◆ TASK DIRECTIONS ◆
Because the material must be preserved as it stands, copy every line exactly.

◆ DATA PROVIDED ◆
┄┄┄┄┄┄┄┄┄┄

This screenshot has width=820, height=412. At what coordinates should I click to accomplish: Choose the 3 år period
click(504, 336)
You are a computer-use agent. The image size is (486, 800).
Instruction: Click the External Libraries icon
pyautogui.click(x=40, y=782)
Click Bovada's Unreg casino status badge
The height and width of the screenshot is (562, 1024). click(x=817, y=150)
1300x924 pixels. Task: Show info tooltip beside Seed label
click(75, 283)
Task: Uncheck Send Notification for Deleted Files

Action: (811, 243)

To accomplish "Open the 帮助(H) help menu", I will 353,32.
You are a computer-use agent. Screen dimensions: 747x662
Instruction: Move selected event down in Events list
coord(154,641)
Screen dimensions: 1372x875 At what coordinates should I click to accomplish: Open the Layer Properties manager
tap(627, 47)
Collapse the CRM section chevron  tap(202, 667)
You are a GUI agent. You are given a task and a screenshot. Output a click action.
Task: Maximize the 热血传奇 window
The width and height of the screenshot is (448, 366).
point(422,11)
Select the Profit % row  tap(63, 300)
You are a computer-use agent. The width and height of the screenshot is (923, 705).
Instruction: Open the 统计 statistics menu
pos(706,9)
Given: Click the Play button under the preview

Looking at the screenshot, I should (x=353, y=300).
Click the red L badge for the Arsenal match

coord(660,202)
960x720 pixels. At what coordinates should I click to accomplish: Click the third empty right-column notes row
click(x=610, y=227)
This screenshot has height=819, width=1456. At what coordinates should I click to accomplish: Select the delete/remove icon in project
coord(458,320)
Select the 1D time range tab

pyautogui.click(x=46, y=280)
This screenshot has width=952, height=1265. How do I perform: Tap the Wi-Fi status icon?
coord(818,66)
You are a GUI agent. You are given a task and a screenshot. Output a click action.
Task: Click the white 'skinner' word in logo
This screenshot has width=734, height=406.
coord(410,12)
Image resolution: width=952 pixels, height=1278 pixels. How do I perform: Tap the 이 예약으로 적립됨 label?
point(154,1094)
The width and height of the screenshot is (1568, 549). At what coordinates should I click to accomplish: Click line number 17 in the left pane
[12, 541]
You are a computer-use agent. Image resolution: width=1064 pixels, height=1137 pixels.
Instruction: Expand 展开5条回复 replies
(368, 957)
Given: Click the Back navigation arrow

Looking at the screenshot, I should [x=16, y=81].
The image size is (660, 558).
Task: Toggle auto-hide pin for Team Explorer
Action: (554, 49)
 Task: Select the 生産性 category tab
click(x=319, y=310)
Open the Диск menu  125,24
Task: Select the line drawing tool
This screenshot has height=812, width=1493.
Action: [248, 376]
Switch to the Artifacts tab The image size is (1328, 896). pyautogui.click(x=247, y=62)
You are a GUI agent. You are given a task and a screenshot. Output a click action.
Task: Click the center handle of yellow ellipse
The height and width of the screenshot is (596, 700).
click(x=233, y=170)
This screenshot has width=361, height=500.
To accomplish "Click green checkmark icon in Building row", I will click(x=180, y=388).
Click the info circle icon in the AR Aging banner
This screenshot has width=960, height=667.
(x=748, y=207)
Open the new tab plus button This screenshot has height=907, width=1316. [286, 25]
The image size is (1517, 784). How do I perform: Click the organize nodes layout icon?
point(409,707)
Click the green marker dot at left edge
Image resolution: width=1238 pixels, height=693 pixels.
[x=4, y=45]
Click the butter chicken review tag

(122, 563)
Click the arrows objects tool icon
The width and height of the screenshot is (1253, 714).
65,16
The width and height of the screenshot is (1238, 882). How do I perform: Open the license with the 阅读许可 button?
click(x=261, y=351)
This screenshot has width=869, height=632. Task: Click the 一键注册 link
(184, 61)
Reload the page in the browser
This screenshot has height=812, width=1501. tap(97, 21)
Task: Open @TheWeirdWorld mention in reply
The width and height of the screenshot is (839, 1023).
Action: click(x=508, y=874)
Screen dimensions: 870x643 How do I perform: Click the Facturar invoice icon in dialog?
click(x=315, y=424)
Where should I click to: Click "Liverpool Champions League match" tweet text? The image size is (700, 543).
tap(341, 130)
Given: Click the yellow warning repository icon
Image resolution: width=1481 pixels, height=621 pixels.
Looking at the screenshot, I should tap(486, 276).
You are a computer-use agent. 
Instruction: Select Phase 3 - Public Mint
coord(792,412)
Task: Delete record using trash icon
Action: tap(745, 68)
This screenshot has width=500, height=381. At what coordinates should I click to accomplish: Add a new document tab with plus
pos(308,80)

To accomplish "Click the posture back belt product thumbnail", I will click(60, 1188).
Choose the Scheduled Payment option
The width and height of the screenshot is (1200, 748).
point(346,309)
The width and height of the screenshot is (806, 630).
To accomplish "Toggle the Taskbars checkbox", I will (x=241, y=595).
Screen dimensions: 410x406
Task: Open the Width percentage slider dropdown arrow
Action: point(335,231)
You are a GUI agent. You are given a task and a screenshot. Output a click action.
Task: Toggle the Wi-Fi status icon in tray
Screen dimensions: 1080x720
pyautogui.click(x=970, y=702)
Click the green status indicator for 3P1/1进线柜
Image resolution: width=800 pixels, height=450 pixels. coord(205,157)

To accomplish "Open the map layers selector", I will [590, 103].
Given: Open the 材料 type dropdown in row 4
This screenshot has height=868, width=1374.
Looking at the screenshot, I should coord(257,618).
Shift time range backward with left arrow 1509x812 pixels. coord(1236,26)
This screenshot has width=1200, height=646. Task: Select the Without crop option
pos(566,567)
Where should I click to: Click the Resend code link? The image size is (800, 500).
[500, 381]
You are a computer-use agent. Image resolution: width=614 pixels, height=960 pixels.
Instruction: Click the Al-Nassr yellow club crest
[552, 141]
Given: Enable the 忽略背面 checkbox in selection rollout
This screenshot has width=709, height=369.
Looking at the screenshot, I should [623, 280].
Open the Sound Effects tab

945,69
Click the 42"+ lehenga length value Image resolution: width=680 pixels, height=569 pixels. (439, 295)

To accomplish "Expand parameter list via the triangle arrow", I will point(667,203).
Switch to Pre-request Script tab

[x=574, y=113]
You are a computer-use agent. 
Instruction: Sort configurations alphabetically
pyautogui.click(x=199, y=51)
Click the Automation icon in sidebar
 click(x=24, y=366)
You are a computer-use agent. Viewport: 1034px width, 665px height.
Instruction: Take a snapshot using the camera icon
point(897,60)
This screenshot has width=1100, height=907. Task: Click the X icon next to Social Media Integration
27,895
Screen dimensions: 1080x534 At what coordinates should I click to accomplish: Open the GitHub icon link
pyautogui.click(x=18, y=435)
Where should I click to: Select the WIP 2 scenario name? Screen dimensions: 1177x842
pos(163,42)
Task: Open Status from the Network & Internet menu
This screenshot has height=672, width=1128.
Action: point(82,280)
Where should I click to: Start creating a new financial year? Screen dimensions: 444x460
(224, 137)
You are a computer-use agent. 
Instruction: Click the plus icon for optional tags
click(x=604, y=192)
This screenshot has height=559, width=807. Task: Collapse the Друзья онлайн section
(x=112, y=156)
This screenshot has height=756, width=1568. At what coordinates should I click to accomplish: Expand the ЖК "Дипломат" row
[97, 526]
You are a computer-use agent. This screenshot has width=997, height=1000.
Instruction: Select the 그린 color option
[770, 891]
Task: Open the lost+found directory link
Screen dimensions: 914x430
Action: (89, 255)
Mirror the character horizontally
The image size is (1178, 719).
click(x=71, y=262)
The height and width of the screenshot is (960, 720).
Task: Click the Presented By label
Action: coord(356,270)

┄┄┄┄┄┄┄┄┄┄

◆ EXPECTED OUTPUT ◆
This screenshot has width=820, height=412. At what coordinates should I click to accomplish: Choose the 3 år period
click(504, 336)
You are a computer-use agent. The image size is (486, 800).
Instruction: Click the External Libraries icon
pyautogui.click(x=40, y=782)
Click Bovada's Unreg casino status badge
The height and width of the screenshot is (562, 1024). click(x=817, y=150)
1300x924 pixels. Task: Show info tooltip beside Seed label
click(75, 283)
Task: Uncheck Send Notification for Deleted Files

Action: (811, 243)

To accomplish "Open the 帮助(H) help menu", I will 353,32.
You are a computer-use agent. Screen dimensions: 747x662
Instruction: Move selected event down in Events list
coord(154,641)
Screen dimensions: 1372x875 At what coordinates should I click to accomplish: Open the Layer Properties manager
tap(627, 47)
Collapse the CRM section chevron  tap(202, 667)
You are a GUI agent. You are given a task and a screenshot. Output a click action.
Task: Maximize the 热血传奇 window
The width and height of the screenshot is (448, 366).
point(422,11)
Select the Profit % row  tap(63, 300)
You are a computer-use agent. The width and height of the screenshot is (923, 705).
Instruction: Open the 统计 statistics menu
pos(706,9)
Given: Click the Play button under the preview

Looking at the screenshot, I should (x=353, y=300).
Click the red L badge for the Arsenal match

coord(660,202)
960x720 pixels. At what coordinates should I click to accomplish: Click the third empty right-column notes row
click(x=610, y=227)
This screenshot has height=819, width=1456. At what coordinates should I click to accomplish: Select the delete/remove icon in project
coord(458,320)
Select the 1D time range tab

pyautogui.click(x=46, y=280)
This screenshot has width=952, height=1265. How do I perform: Tap the Wi-Fi status icon?
coord(818,66)
You are a GUI agent. You are given a task and a screenshot. Output a click action.
Task: Click the white 'skinner' word in logo
This screenshot has width=734, height=406.
coord(410,12)
Image resolution: width=952 pixels, height=1278 pixels. How do I perform: Tap the 이 예약으로 적립됨 label?
point(154,1094)
The width and height of the screenshot is (1568, 549). At what coordinates should I click to accomplish: Click line number 17 in the left pane
[12, 541]
You are a computer-use agent. Image resolution: width=1064 pixels, height=1137 pixels.
Instruction: Expand 展开5条回复 replies
(368, 957)
Given: Click the Back navigation arrow

Looking at the screenshot, I should [x=16, y=81].
The image size is (660, 558).
Task: Toggle auto-hide pin for Team Explorer
Action: (554, 49)
 Task: Select the 生産性 category tab
click(x=319, y=310)
Open the Диск menu  125,24
Task: Select the line drawing tool
This screenshot has height=812, width=1493.
Action: [248, 376]
Switch to the Artifacts tab The image size is (1328, 896). pyautogui.click(x=247, y=62)
You are a GUI agent. You are given a task and a screenshot. Output a click action.
Task: Click the center handle of yellow ellipse
The height and width of the screenshot is (596, 700).
click(x=233, y=170)
This screenshot has width=361, height=500.
To accomplish "Click green checkmark icon in Building row", I will click(x=180, y=388).
Click the info circle icon in the AR Aging banner
This screenshot has width=960, height=667.
(x=748, y=207)
Open the new tab plus button This screenshot has height=907, width=1316. [286, 25]
The image size is (1517, 784). How do I perform: Click the organize nodes layout icon?
point(409,707)
Click the green marker dot at left edge
Image resolution: width=1238 pixels, height=693 pixels.
[x=4, y=45]
Click the butter chicken review tag

(122, 563)
Click the arrows objects tool icon
The width and height of the screenshot is (1253, 714).
65,16
The width and height of the screenshot is (1238, 882). How do I perform: Open the license with the 阅读许可 button?
click(x=261, y=351)
This screenshot has width=869, height=632. Task: Click the 一键注册 link
(184, 61)
Reload the page in the browser
This screenshot has height=812, width=1501. tap(97, 21)
Task: Open @TheWeirdWorld mention in reply
The width and height of the screenshot is (839, 1023).
Action: click(x=508, y=874)
Screen dimensions: 870x643 How do I perform: Click the Facturar invoice icon in dialog?
click(x=315, y=424)
Where should I click to: Click "Liverpool Champions League match" tweet text? The image size is (700, 543).
tap(341, 130)
Given: Click the yellow warning repository icon
Image resolution: width=1481 pixels, height=621 pixels.
Looking at the screenshot, I should tap(486, 276).
You are a computer-use agent. 
Instruction: Select Phase 3 - Public Mint
coord(792,412)
Task: Delete record using trash icon
Action: tap(745, 68)
This screenshot has width=500, height=381. At what coordinates should I click to accomplish: Add a new document tab with plus
pos(308,80)

To accomplish "Click the posture back belt product thumbnail", I will click(60, 1188).
Choose the Scheduled Payment option
The width and height of the screenshot is (1200, 748).
point(346,309)
The width and height of the screenshot is (806, 630).
To accomplish "Toggle the Taskbars checkbox", I will (x=241, y=595).
Screen dimensions: 410x406
Task: Open the Width percentage slider dropdown arrow
Action: point(335,231)
You are a GUI agent. You are given a task and a screenshot. Output a click action.
Task: Toggle the Wi-Fi status icon in tray
Screen dimensions: 1080x720
pyautogui.click(x=970, y=702)
Click the green status indicator for 3P1/1进线柜
Image resolution: width=800 pixels, height=450 pixels. coord(205,157)

To accomplish "Open the map layers selector", I will [590, 103].
Given: Open the 材料 type dropdown in row 4
This screenshot has height=868, width=1374.
Looking at the screenshot, I should coord(257,618).
Shift time range backward with left arrow 1509x812 pixels. coord(1236,26)
This screenshot has width=1200, height=646. Task: Select the Without crop option
pos(566,567)
Where should I click to: Click the Resend code link? The image size is (800, 500).
[500, 381]
You are a computer-use agent. Image resolution: width=614 pixels, height=960 pixels.
Instruction: Click the Al-Nassr yellow club crest
[552, 141]
Given: Enable the 忽略背面 checkbox in selection rollout
This screenshot has width=709, height=369.
Looking at the screenshot, I should [623, 280].
Open the Sound Effects tab

945,69
Click the 42"+ lehenga length value Image resolution: width=680 pixels, height=569 pixels. (439, 295)

To accomplish "Expand parameter list via the triangle arrow", I will point(667,203).
Switch to Pre-request Script tab

[x=574, y=113]
You are a computer-use agent. 
Instruction: Sort configurations alphabetically
pyautogui.click(x=199, y=51)
Click the Automation icon in sidebar
 click(x=24, y=366)
You are a computer-use agent. Viewport: 1034px width, 665px height.
Instruction: Take a snapshot using the camera icon
point(897,60)
This screenshot has width=1100, height=907. Task: Click the X icon next to Social Media Integration
27,895
Screen dimensions: 1080x534 At what coordinates should I click to accomplish: Open the GitHub icon link
pyautogui.click(x=18, y=435)
Where should I click to: Select the WIP 2 scenario name? Screen dimensions: 1177x842
pos(163,42)
Task: Open Status from the Network & Internet menu
This screenshot has height=672, width=1128.
Action: point(82,280)
Where should I click to: Start creating a new financial year? Screen dimensions: 444x460
(224, 137)
You are a computer-use agent. 
Instruction: Click the plus icon for optional tags
click(x=604, y=192)
This screenshot has height=559, width=807. Task: Collapse the Друзья онлайн section
(x=112, y=156)
This screenshot has height=756, width=1568. At what coordinates should I click to accomplish: Expand the ЖК "Дипломат" row
[97, 526]
You are a computer-use agent. This screenshot has width=997, height=1000.
Instruction: Select the 그린 color option
[770, 891]
Task: Open the lost+found directory link
Screen dimensions: 914x430
Action: (89, 255)
Mirror the character horizontally
The image size is (1178, 719).
click(x=71, y=262)
The height and width of the screenshot is (960, 720).
Task: Click the Presented By label
Action: coord(356,270)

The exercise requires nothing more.